Developers of the planned Marquee on Meeker apartment complex – that will replace the Riverbend par 3 golf course – are going after millennials to move to Kent.
The Kent City Council heard from the developer and architect of the mixed-use project prior to its controversial 5-2 vote on May 2 to sell the city-owned land to Auburn-based FNW Inc./Landmark Development Group for $10.5 million.
“We are going through a major urban transformation,” said architect Charles Strazzara, of Seattle-based Studio Meng Strazzara. “It’s the move to the core. The core of the city of Seattle and the core of the city of Kent. It’s going to happen. It’s a lifestyle choice. The millennials want to live, dine and shop all within the same environment.”
Millennials are people born after 1980 and before 2000. Landmark Development plans to target those in their 20s and 30s to rent its high-end, urban-style apartments. The project will have about 500 units as well as 12,00 square feet of retail and restaurant space. Construction could start as soon as July.
“As architects we create where people want to live,” Strazzara said. “We have a groundscape with restaurants and services and a coffee shop that helps a district grow. We see it happening in Edmonds, Bothell. The auto-oriented retail buildings where people live in the hills and drive down, that’s changing.”
The council approved trying to sell the 24 acres in 2014 to help eliminate the city’s enterprise golf fund debt of nearly $3 million and allow for about $6 million in capital improvements to the 18-hole course across West Meeker Street from the par 3 as a way to draw more players to boost revenue. The Riverbend Golf Complex operates at a deficit of about $300,000 per year.
Ben Wolters, city economic and community development director, described the project to the council.
“It will have two podium construction buildings much like the two (apartment) buildings we have in our downtown,” Wolters said. “One (The Platform) has commercial on the bottom. The other (Dwell at Kent Station) is similar to the construction type.”
Wolters expects renters will have an option they never had before in Kent.
“It calls for high quality finish unlike any other apartment community, frankly in South King County,” Wolters said.
Two, five-story buildings will feature 124 units each with structured parking below for 124 vehicles. Around the perimeter, the project will feature 21 walk-up buildings.
Strazzara, who also designed The Platform next to Town Square Plaza, describes Marquee on Meeker as a high-end project.
“That was appropriate at the time,” Strazzara said about The Platform. “This is the next step up. We have elevated the game. We want it to be urban with the highest quality of materials (exterior and interior).”
The units will feature hardwood flooring in all rooms except bedrooms which will have high-end carpet; solid surface counters in kitchens and bathrooms; stainless steel appliances; and high quality ceiling fans.
The developers asked for a property tax waiver from the city – that the council plans to grant – in order to use better materials and offer more amenities.
“We took the savings from that and put in into the project with the best materials,” said John McKenna, CEO of Landmark Development.

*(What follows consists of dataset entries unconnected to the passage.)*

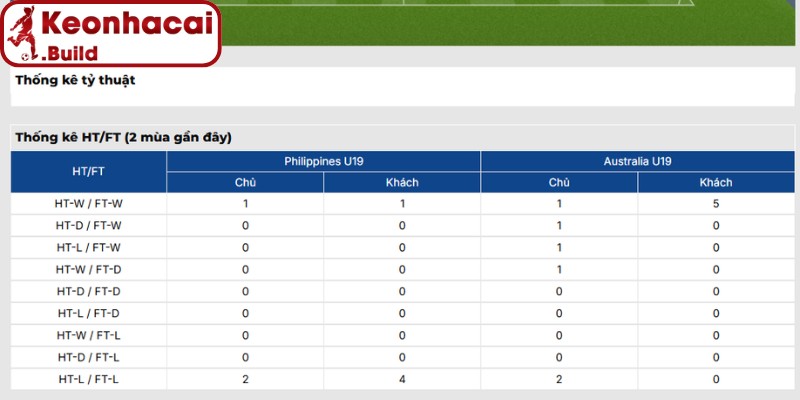Click the soccer player icon in logo
The width and height of the screenshot is (800, 400).
pyautogui.click(x=23, y=34)
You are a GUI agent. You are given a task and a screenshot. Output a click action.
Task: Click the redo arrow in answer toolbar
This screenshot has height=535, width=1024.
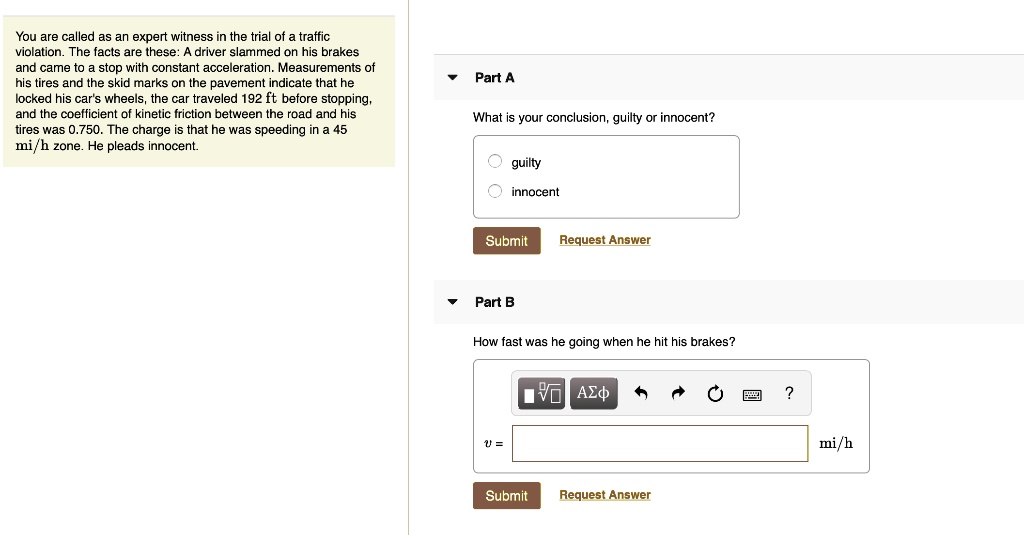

Under the eight-year waiver, no property taxes would be paid by Landmark on the value of the apartment complex. The developer would still pay taxes on the land and the value of the commercial part of the project. Seattle developer Tarragon used the property tax break to build the Dwell at Kent Station Apartments, which will save the company about $1.7 million over eight years with no taxes on the building paid to the city, schools, regional fire authority and other taxing districts, according to city staff.
A large part of the Marquee on Meeker project includes public access, something city officials emphasized with the removal of the par 3 golf course.
A plaza will be open to the public and framed by restaurants. A pathway will connect West Meeker Street and the Green River Trail that borders the south end of the property.
To accommodate the public, parallel parking will be installed along both sides of West Meeker Street. The complex also will have public parking lots and an overflow lot.
“We need the public because we are bringing in 12,000 square feet of retail,” Strazzara said. “Without the public this doesn’t succeed.”
Developers plan to put in a 200-foot open space buffer between the apartments and the Green River Trail, including saving as many large trees as possible that line the south end of the par 3 golf course.
City staff and consultants are studying ways to get more drivers to use State Route 516 to travel eastbound and westbound rather than West Meeker Street. Traffic studies show the state highway could handle more traffic with improvements to a couple of intersections. There are no plans by the city to replace the two-lane Meeker Street bridge over the Green River that connects the road to State Route 516, another reason to get traffic away from Meeker Street.